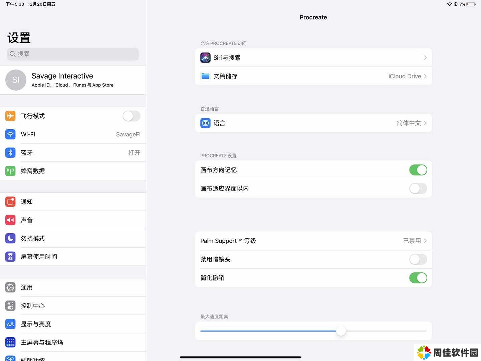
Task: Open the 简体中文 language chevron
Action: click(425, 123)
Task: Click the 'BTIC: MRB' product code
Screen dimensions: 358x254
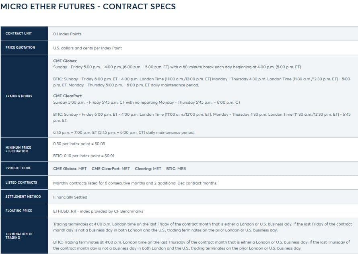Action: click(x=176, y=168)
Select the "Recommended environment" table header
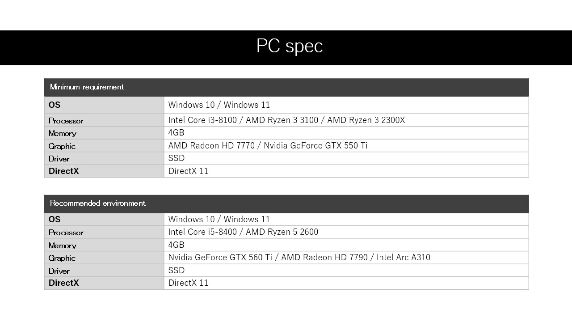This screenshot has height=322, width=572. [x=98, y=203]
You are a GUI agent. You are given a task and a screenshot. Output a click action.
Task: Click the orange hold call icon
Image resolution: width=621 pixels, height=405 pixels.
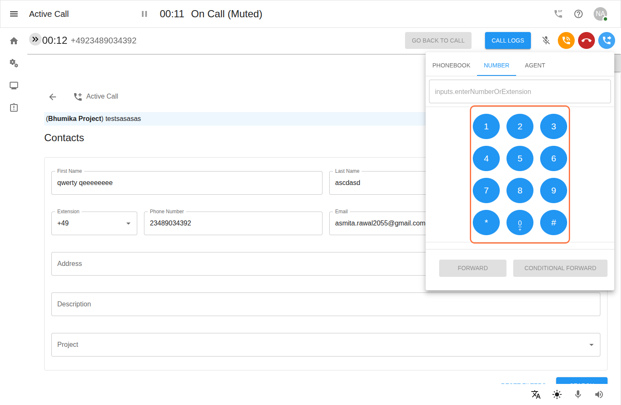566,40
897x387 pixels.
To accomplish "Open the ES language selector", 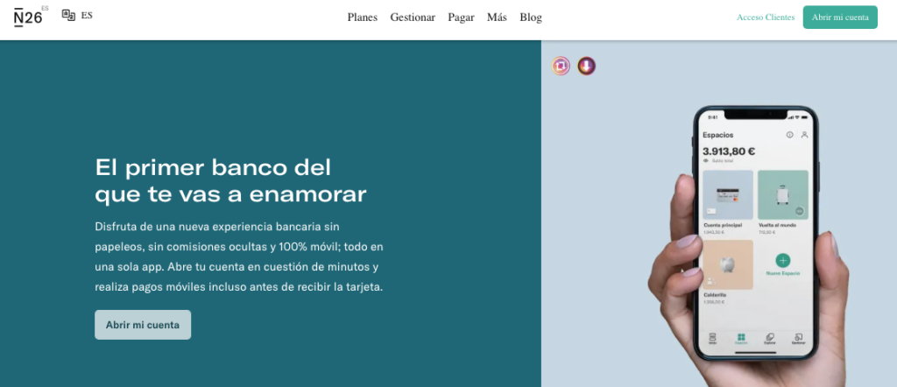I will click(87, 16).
--- --- ---
Action item:
Look above for the line with "Task: Click the 'BTIC: MRB' product code" and the line with "You are a GUI". Copy them and every line between, exactly, but no pictures.

Result below:
Task: Click the 'BTIC: MRB' product code
Screen dimensions: 358x254
Action: click(x=176, y=168)
Select the "Recommended environment" table header
This screenshot has height=322, width=572. [x=98, y=203]
You are a GUI agent. You are given a task and a screenshot. Output a click action.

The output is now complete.